Code generation for structural proxies

In the latest in the long series of slightly half-assed projects of mine that never really approach anything near completion, I’ve been tinkering with runtime code generation for structural types.

Scala’s structural types are implemented using reflection. Reflection on the JVM is unfortunately quite slow, but the dynamic language community have put a fair bit of work into figuring out how to work around these issues. So, I wondered how we could apply those lessons to Scala’s structural typing.

Which, of course, explains why I didn’t bother to so much look as what they did and went off and did my own thing. :-)

The basic idea behind my design is that for a structural type

  { def foo : Bar; 
    def baz : Bif; 

we generate an interface

  trait StructuralType$$namemanglingblargh{ 
    def foo : Bar; 
    def baz : Bif; 

And for each class we want to call using the structural type we generate an adapter class for it. So if I call a method using a structural type I first box it in an adapter class that implements StructuralType$$namemanglingblargh and use that to do the method call.

However, rather than generating these classes at compile time I’m experimenting with generating them at runtime.
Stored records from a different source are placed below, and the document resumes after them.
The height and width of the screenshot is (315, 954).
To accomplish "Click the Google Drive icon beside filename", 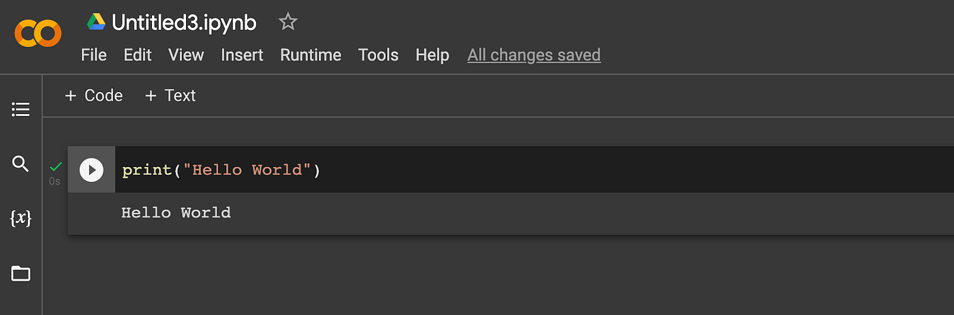I will 96,23.
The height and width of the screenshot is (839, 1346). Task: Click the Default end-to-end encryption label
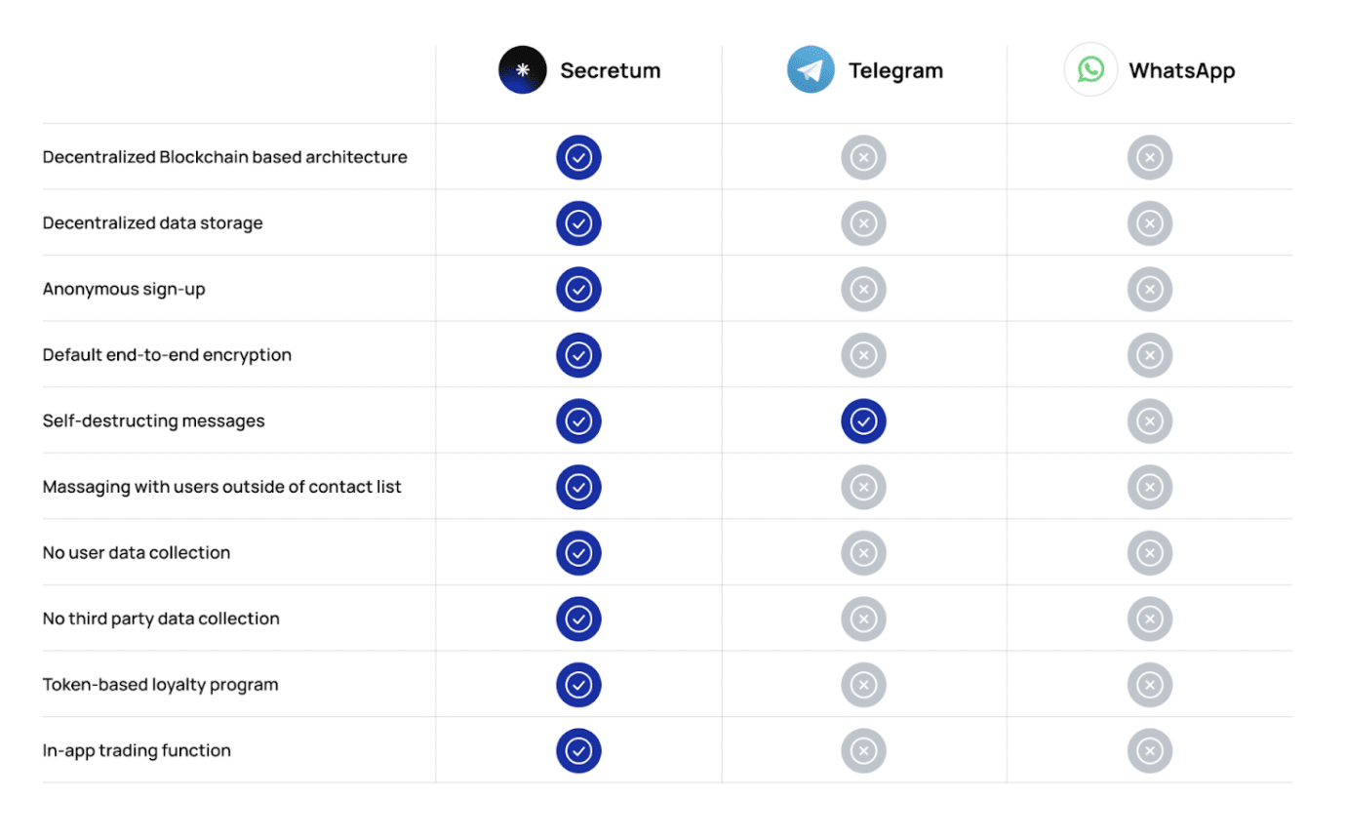[x=167, y=355]
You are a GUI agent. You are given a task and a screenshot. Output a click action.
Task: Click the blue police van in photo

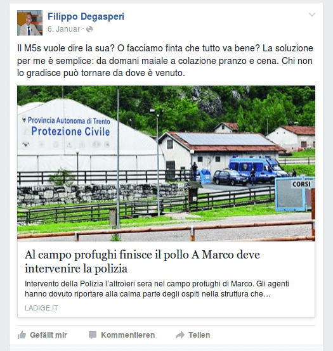[258, 169]
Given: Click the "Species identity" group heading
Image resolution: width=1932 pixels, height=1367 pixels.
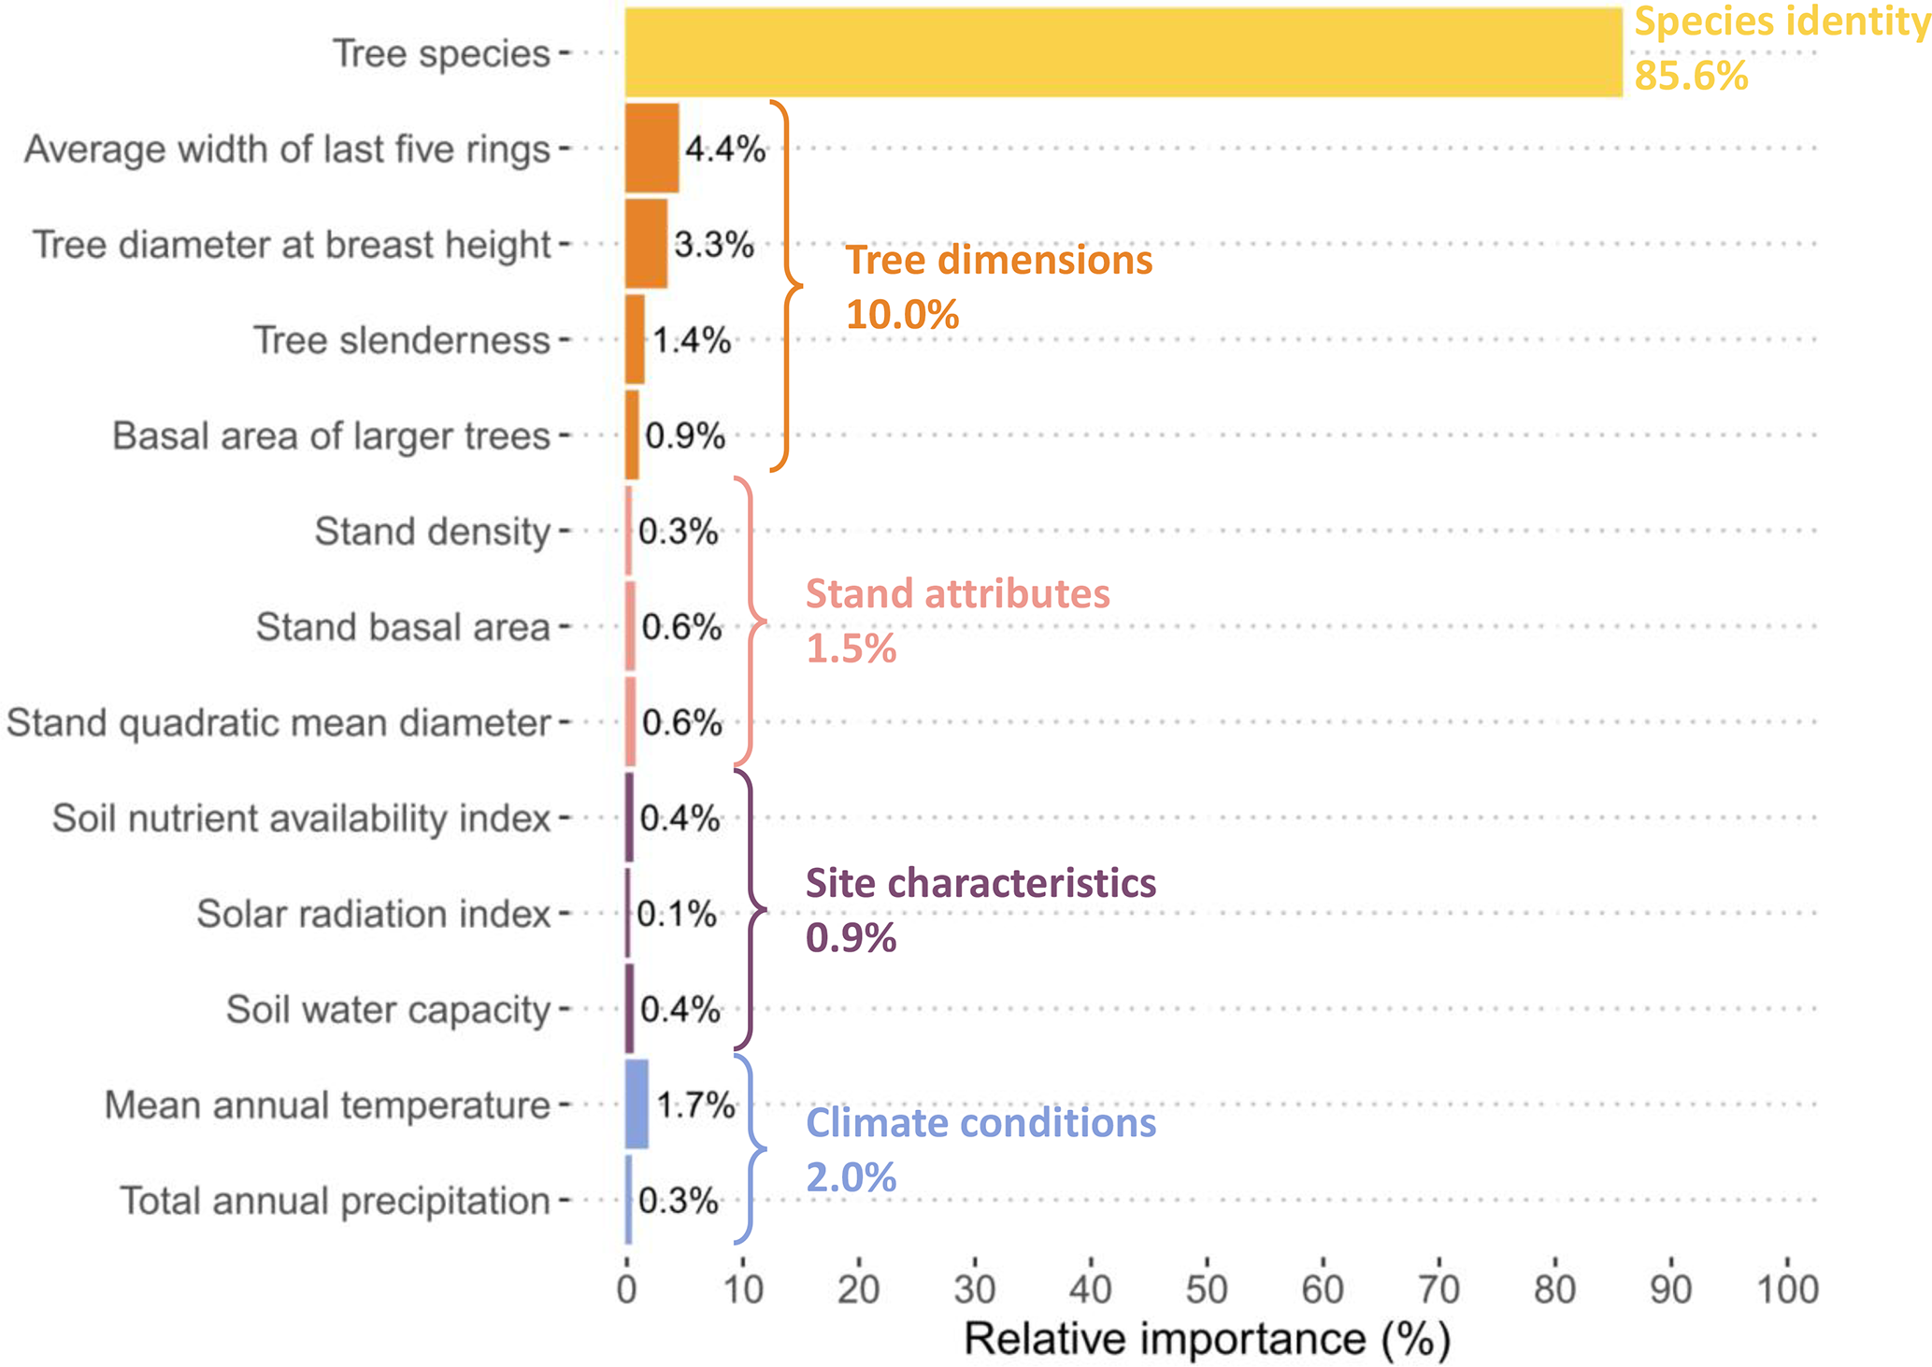Looking at the screenshot, I should click(x=1781, y=22).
Why? Because runtime code generation is fun. :-) Also because it makes it easier to use from Java and other languages that don’t have a Scala compiler handy.

So far I’ve only done the code for generating these wrappers. I suspect I’m going to stall horribly when it comes to actually integrating it with the compiler, so I’m going to work on how to make it as usable as possible as a library first.

Initial performance tests suggest that it’s currently only slightly faster than the standard structural types if you create a wrapper at every invocation but that if you can cache the wrapper (which happens for free if you e.g. have a recursive structural method). However these tests are totally unscientific and probably wrong, so take them with a pinch of salt.

You can get the code from here:

It’s not currently the prettiest of things, but it seems to work. Mostly.

Edit: As usual, I fail at ad hoc performance testing. The current probably wrong figures are that it’s about twice as fast as the structural types if you don’t cache the wrapper class.